During the discussion portion of the presentation, Clyde W. Yancy, MD, MSc, vice dean of diversity and inclusion, Magerstadt Professor of Medicine, professor of medical social sciences and chief of the division of cardiology at Northwestern University Feinberg School of Medicine; associate director of Bluhm Cardiovascular Institute at Northwestern Memorial Hospital; and past president of the American Heart Association, said, “I think we need to sit back and acknowledge that we have another win in the treatment of heart failure, and that’s a good thing. We have a really wonderful background now of guideline-directed medical therapy for reduced ejection fraction heart failure. Previously, it was fairly straightforward with inhibitors of the RAS system, evidence-based beta-blockers, mineralocorticoid antagonists and implantable devices, but now we know that, that portfolio has been expanded to include the ARNI compound (sacubitril/valsartan (Entresto), Novartis), ivabradine (Corlanor, Amgen), the SGLT2 inhibitors both for prevention and now for treatment perhaps, and now to this we can add vericiguat.”

Lynne Warner Stevenson

Lynne Warner Stevenson, MD, Lisa M. Jacobson Professor of Cardiovascular Medicine at Vanderbilt Heart and Vascular Institute, said the VICTORIA trial promises help to those patients who need more than the traditional triad of HF medications.

“It’s not only a therapy for a new physiologic target; it addresses a new population,” she said. “Patients with recent heart failure hospitalization with decompensation have been actively excluded from all the trials that have shown sustained benefit to reduce decompensation. Recent trials that do focus on this population have consistently shown no benefit, so VICTORIA finally addresses this large population of decompensated patients with unmet need.”

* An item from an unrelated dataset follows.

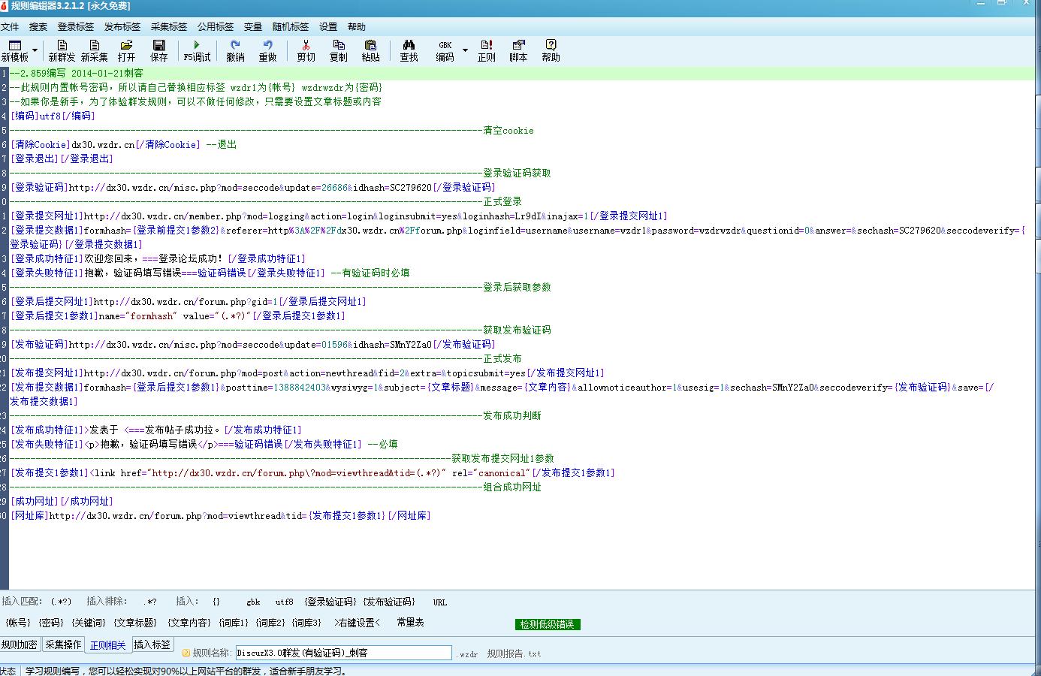The image size is (1041, 676).
Task: Open the 登录标签 menu
Action: click(x=76, y=27)
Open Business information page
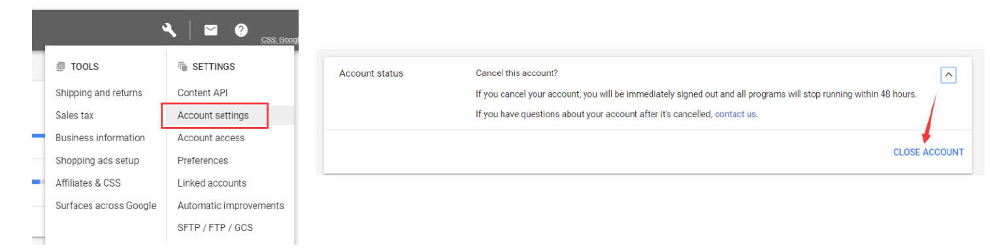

“VICTORIA builds on Merck’s strong legacy of conducting larger cardiovascular outcomes studies designed to answer meaningful questions,” Roy Baynes, MD, senior vice president and head of global clinical development and chief medical officer of Merck Research Laboratories, said in a press release from the company. “By enrolling patients receiving heart failure therapy following intervention for a worsening event such as rehospitalization or urgent outpatient treatment, VICTORIA was designed to study a serious medical problem not studied in any other recent heart failure outcomes study.” – by Darlene Dobkowski


Armstrong PW, et al. Joint American College of Cardiology and Journal of American College of Cardiology Late-Breaking Clinical Trials. Presented at: American College of Cardiology Scientific Session; March 28-30, 2020 (virtual meeting).

Armstrong PW, et al. N Engl J Med. 2020;doi:10.1056/NEJMoa1915928.

Disclosures: The trial was funded by Merck Sharp & Dohme, a subsidiary of Merck, and Bayer. Armstrong reports he received grants from Bayer, Boehringer Ingelheim, CSL Limited, Merck and Sanofi-Aventis Recherche & Développement and personal fees from AstraZeneca, Bayer, Merck and Novartis. Stevenson reports she serves on a data safety monitoring board for LivaNova. Yancy reports his spouse is a nonclinical employee of Abbott Vascular. Baynes is an employee of Merck. Please see the study for all other authors’ relevant financial disclosures.